Secrets to Keeping a Flat Stomach

Having excess belly fat is worse than having excess fat on most other places on our body. Belly fat, or visceral fat, is a huge meter of many chronic diseases like heart disease and diabetes and can even mean an increased risk for stroke. Unfortunately for many people, the waist is often the first place excess fat goes. Even worse, it is also one of the hardest areas on our bodies to lose weight.  Here are our not so secret secrets to keeping a flat stomach:

Copy of eat-16.png

1.     Avoid processed foods:

Whether you're a lover of white rice, bake with white flour, or love refined sugars, get rid of it. White foods products indicate they're heavily processed. There are many other tasty and healthy alternatives such as brown rice, quinoa, sprouted grains and other whole grains. Similarly, refined or processed sugars are just plain bad and a feeding ground for belly fat. Sweetened drinks, desserts and foods rich in oil are products that highly contribute to belly fat.

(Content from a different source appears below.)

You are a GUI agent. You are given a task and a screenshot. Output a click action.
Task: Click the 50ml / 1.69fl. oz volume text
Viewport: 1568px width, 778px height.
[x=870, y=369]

2.     Try adding spice to your cooking:

Increase the amount of spices you use in your cooking. Adding spices is a great way to add flavor without caloric additives like oil. Many spices help burn belly fat. Give ginger, black pepper and cinnamon a try. They're also packed with different health benefits beyond burning fat, but across the board they lower blood sugar levels and promote insulin resistance.

3.     Remember to snack

Eating a snack that contains protein between the hours of 3 and 4 p.m. like almonds, protein bar or an apple will boost your metabolism and balance blood sugar at a time when you'll probably feel tired and be tempted to eat something unhealthy. Eating every three to four hours will keep your blood sugar even, but many people tend to go five or six hours between lunch and dinner without eating.

4.     Eat healthy fats

Bring on the avocado. Eating healthy fat helps you slim down. The Institute of Medicine recommends that fatty foods make up to 20-35% of total calories. It's important to include the right fats in your diet, primarily monounsaturated fats like nuts, avocados and healthy oils. 

5.     Drink Green Tea

Every tea is rich in antioxidants but this is especially true for green tea. Having at least 3 cups of tea per day will fight off the free radicals which contribute to belly fat accumulation.

6.     Do the right exercises

Planks might be the secret to getting a flatter stomach. Many people don't perform them to the best of their ability, but making simple tweaks to a basic plank will create more tension throughout your entire core. Any kind of exercise is encouraged but to mobilize belly fat, you made need to take it up a notch.  High-Intensity Interval Training (HIIT) is a method of short, intense bursts of exercise mixed together with less intense exercise.  It alternates between intense versus less intense exercise anywhere from 20 to 60 minutes.